● **DOCUMENT SECTION**
────────────────

That Cannon Fodder Theme reminded me of this on topic, I never knew the GBC was that powerful sound wise, especially since I never owned one :<
Hmm, when people compare CPUs by the clock speed (Hz) it's always been daunting to me how the fact that the number by itself is close to meaningless... The clock cycle is important, sure, but how many instructions can be completed per cycle and the complexity of these said instructions is just as important. A 3GHz Pentium 4 gets its ass handed to it by a 3GHz Core 2 Duo processor, yet they share the same clock speed. An 8MHz 68000 can similarly defeat an 8MHZ GBZ80 (Game Boy Color in double speed mode, very rarely used in commercial applications).

────────────────

● **INFORMATION SHOWN**
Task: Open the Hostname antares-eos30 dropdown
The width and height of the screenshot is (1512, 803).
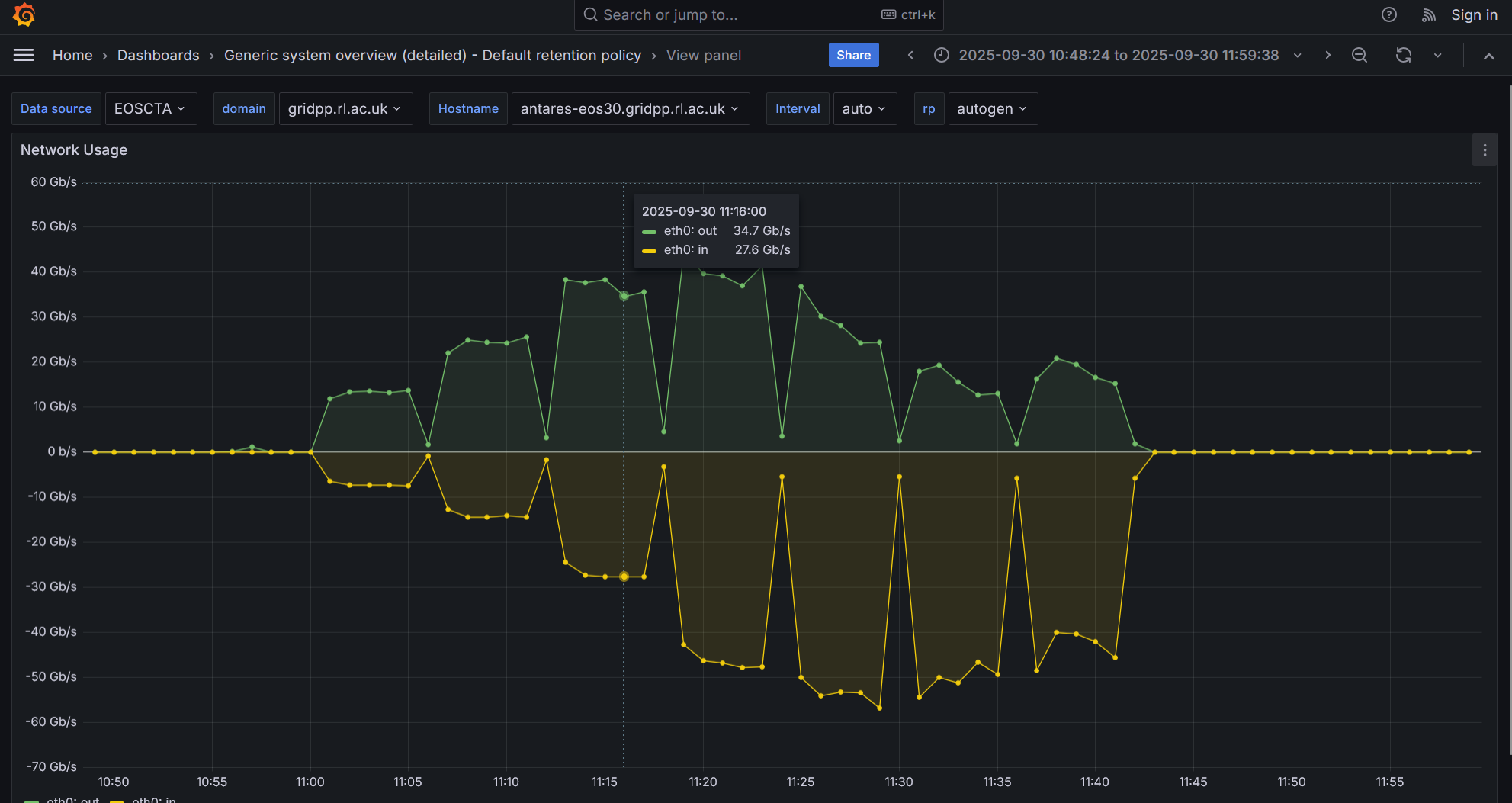Action: pos(629,108)
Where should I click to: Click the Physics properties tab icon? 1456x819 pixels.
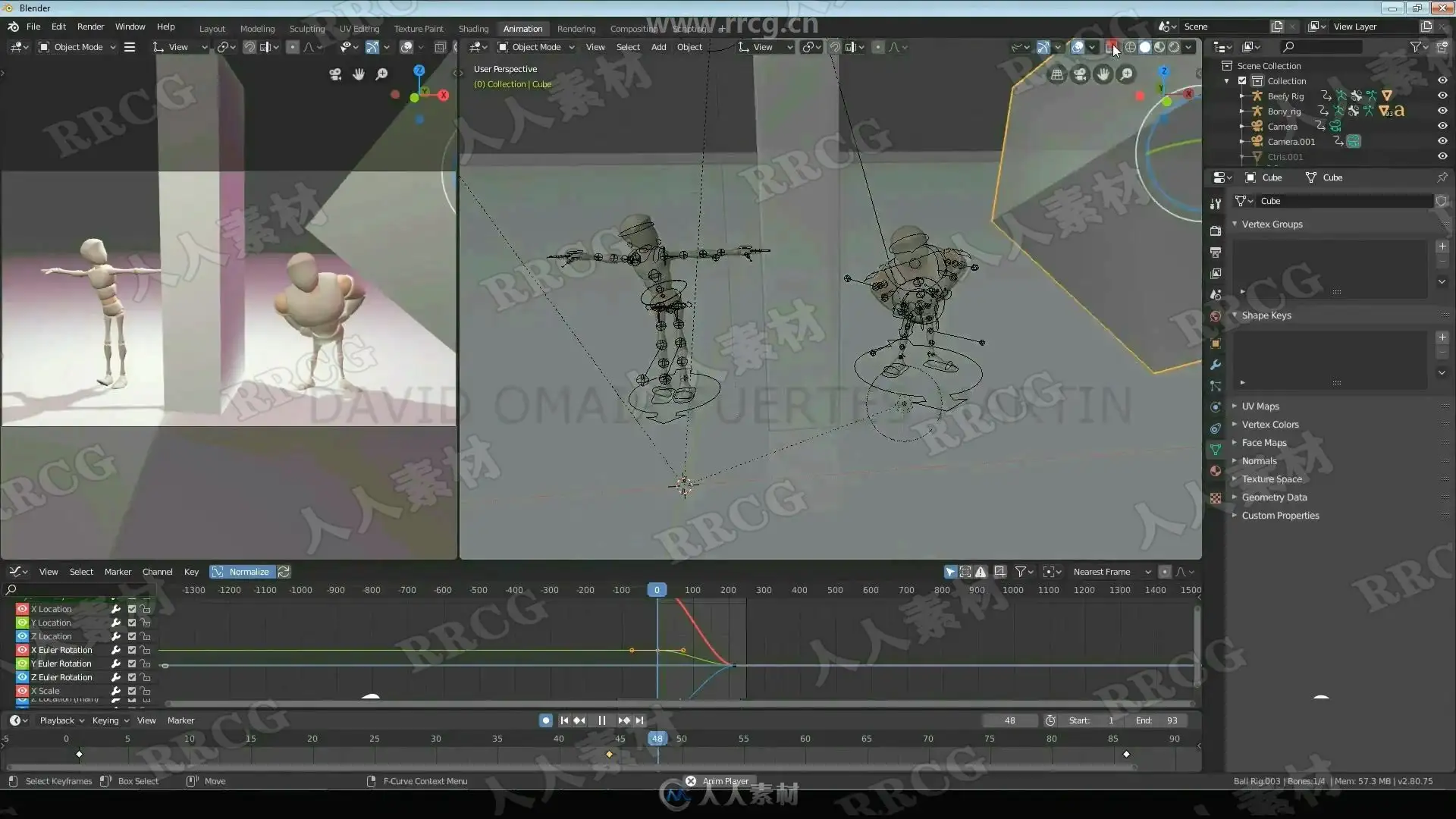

────────────────

● **AIM OF THE TASK**
Carry the forum thread on comparing CPU clock speeds forward from the point where it stops.

● **SOLVED EXERCISE**
That's partially because the 68000 has a 24-bit address bus and 32-bit registers (although only a 16-bit ALU) while the GBZ80 (like all Z80 and 8080 variants) is a purely 8-bit processor (although it can chain two 8-bit registers together for use as a 16-bit data or address register). The P4 and Core 2 Duo are much closer in architecture, and in fact a big reason the Core 2 Duo wins is because it's a dual-core processor while the P4 is a single-core. It's not the only reason, as the C2D is more efficient in general, but then again the C2D is 64-bit while the P4 is 32-bit. It's similar to the difference between the 68000 and the 68020/030/040/060. Sure, they use the same basic instruction set, but the latter processors are more efficient and have additional features that allow them to execute code even faster at the same clock rate. The comparison between the 68000 and the GBZ80 is a lot less informative as the difference between processors in the same family, since they are built on completely different architectures. It's like saying that an 8MHz 68000 can beat an 8MHz 6502 variant - of course it can, because the 6502 is only 8-bit (excepting the 65816 variant), while the 68000 is closer to 32-bit than 16-bit.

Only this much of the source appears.